In wake of Christchurch shooting, Oaklanders stand against Islamophobia

on March 20, 2019

In the wake of the recent mass shootings in New Zealand, on Monday Oakland residents came together as one at the Lake Merritt Amphitheater for a candlelight vigil against Islamophobia.

Hundreds of Oaklanders and citizens from across the Bay Area came out to mourn the 50 people who lost their life on March 15 in two different attacks on mosques in Christchurch, New Zealand: The Al Noor Mosque and the Linwood Islamic Centre.
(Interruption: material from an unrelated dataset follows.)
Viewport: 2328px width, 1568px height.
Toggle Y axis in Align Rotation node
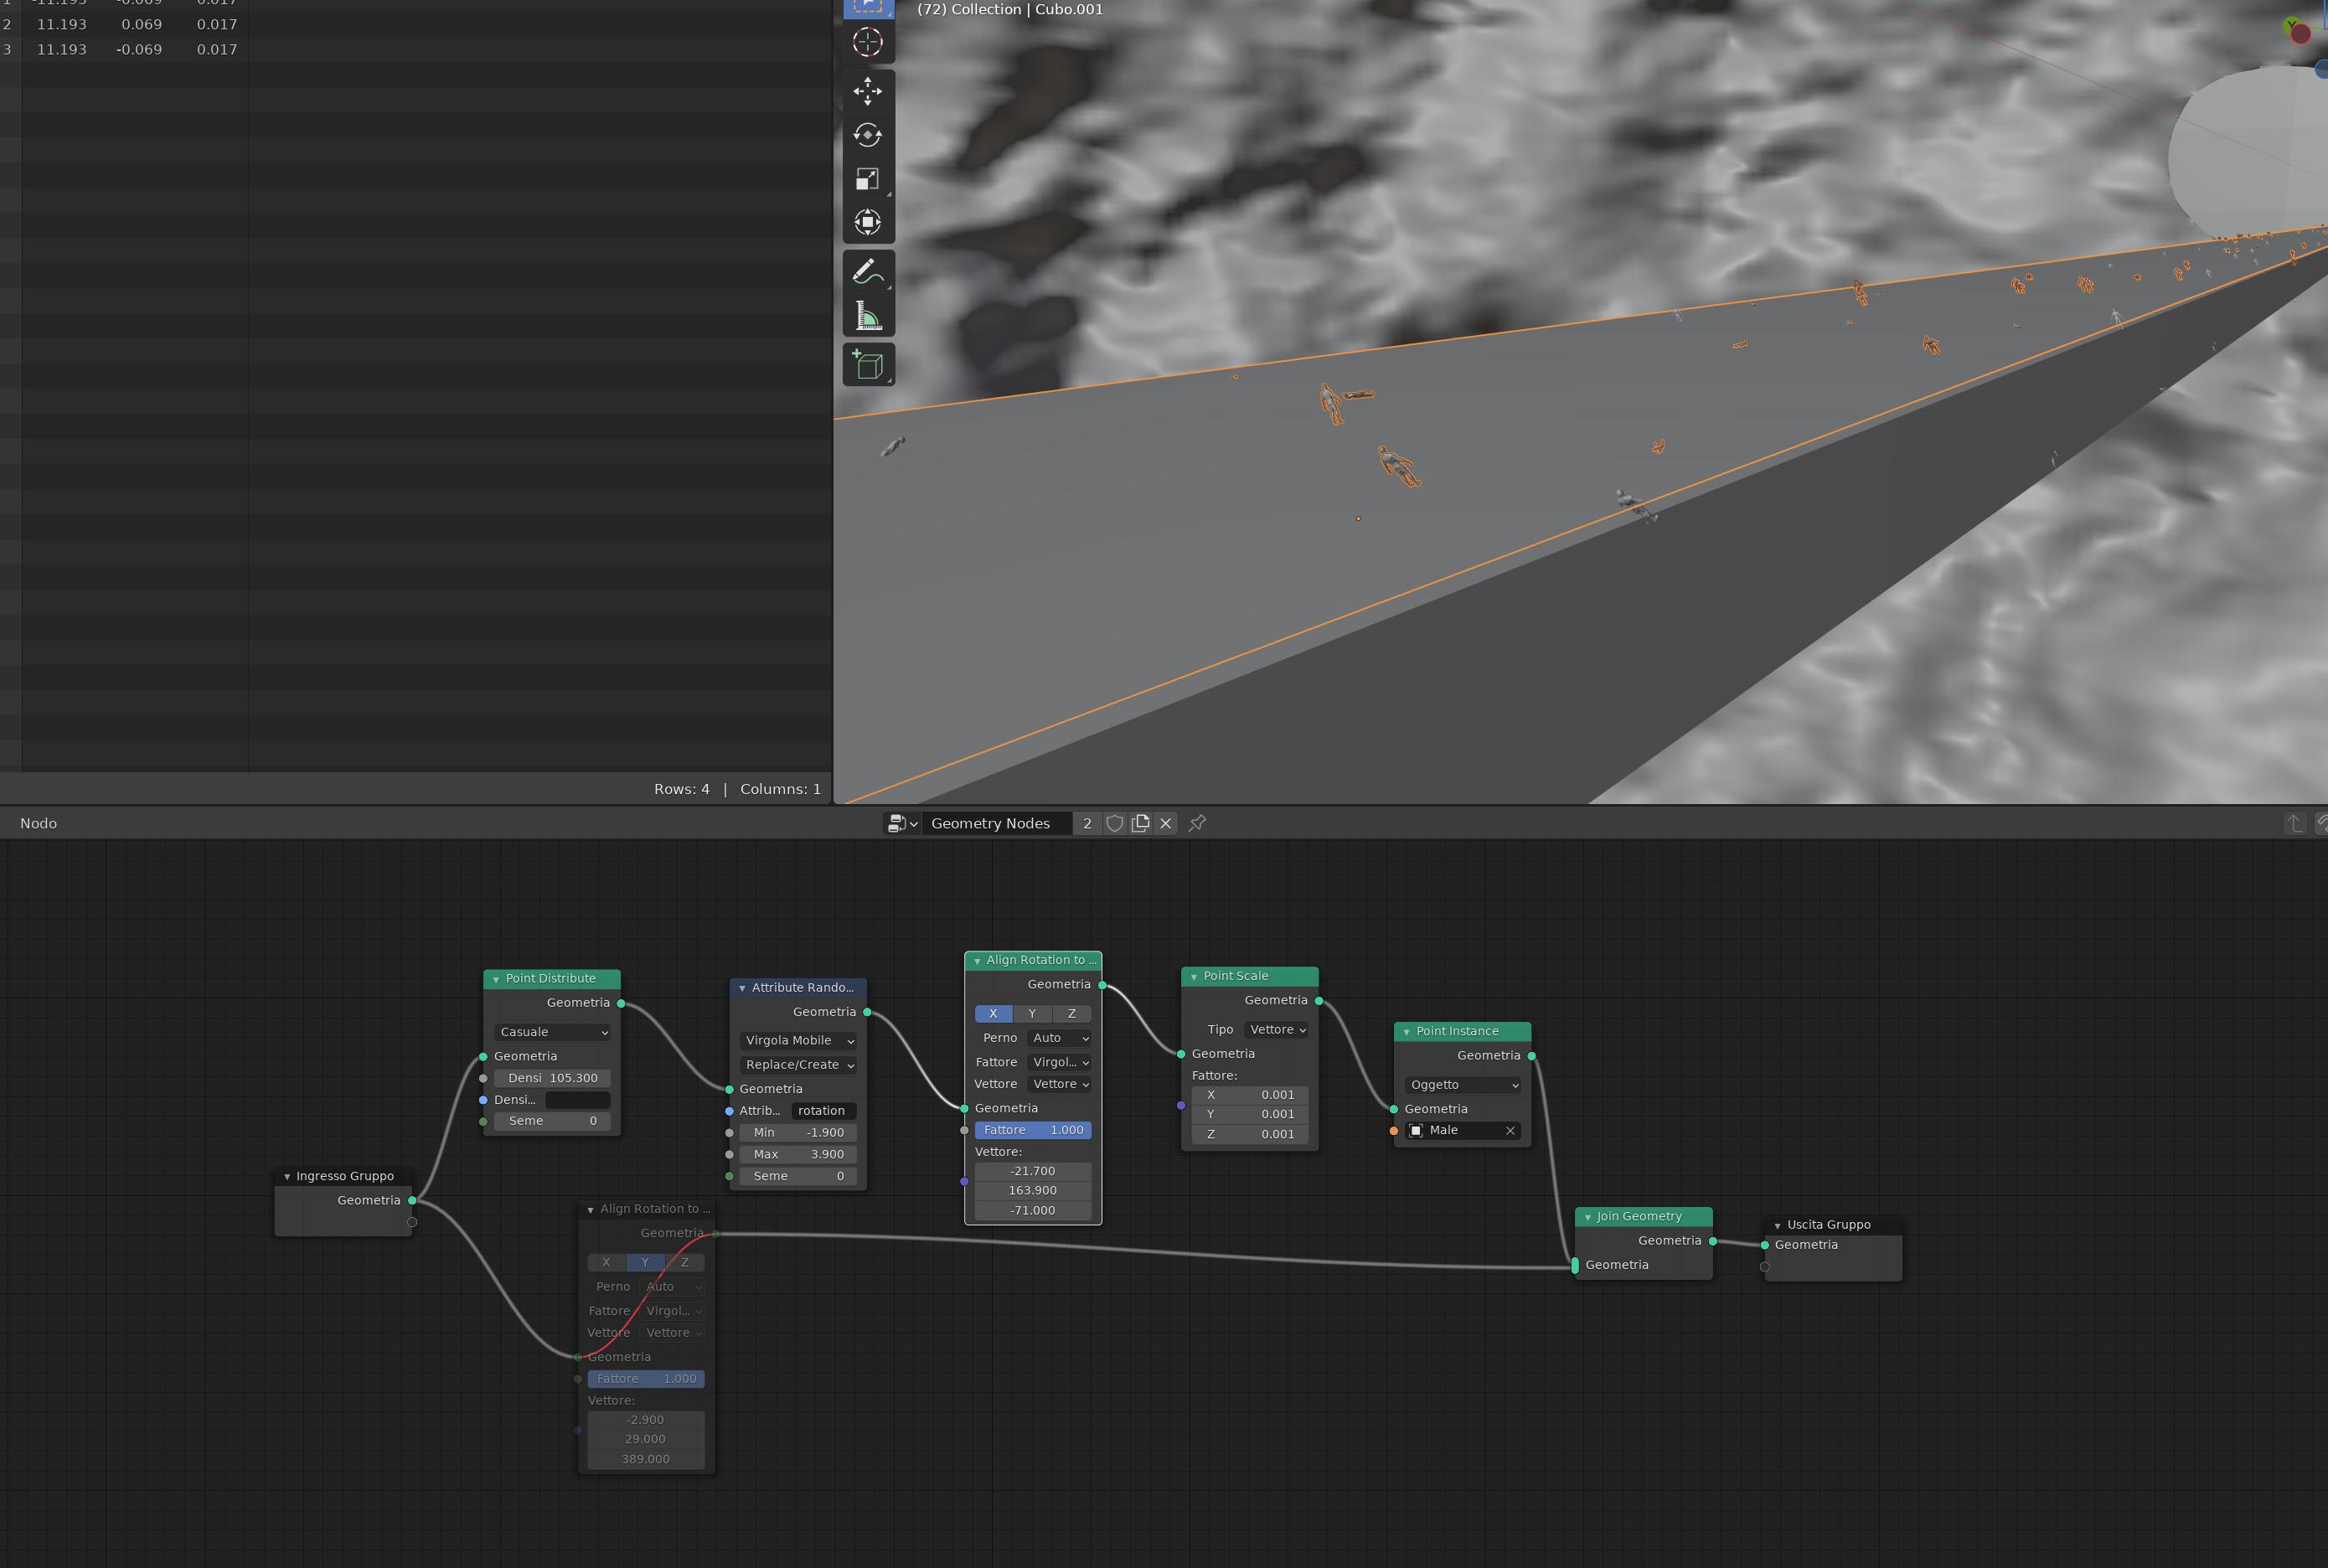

San Francisco’s Arab Resource and Organizing Center (AROC) held the vigil to honor those lives and to express solidarity with their brothers and sisters, and all those targeted by white nationalism. 

“It’s an important reminder for all of us to not stand alone in this sadness and grief,” said Sabiha Basrai, Co-Coordinator of Alliance of South Asians Taking Action, who attended the vigil. Basrai said that people should recommit not only to international solidarity, but also “to local solidarity against racist violence right here in Oakland.”

Other organizations such as Bay Resistance, Yemeni Alliance Committee, Jewish Voice for Peace-Bay Area, Showing Up for Racial Chapter-Bay Area Chapter, NorCal Sabeel and others joined in on short notice. Community leaders including Oakland City Council President Rebecca Kaplan spoke to give awareness that Oakland will not stand for Islamophobia. “We are united. … The hateful rhetoric that has been coming from the top levels of the United States government is unacceptable,” said Kaplan. “It does not reflect what we stand for.  … We must not allow the white supremacists to divide us against each other. When my cousins are under attack, I am under attack.” 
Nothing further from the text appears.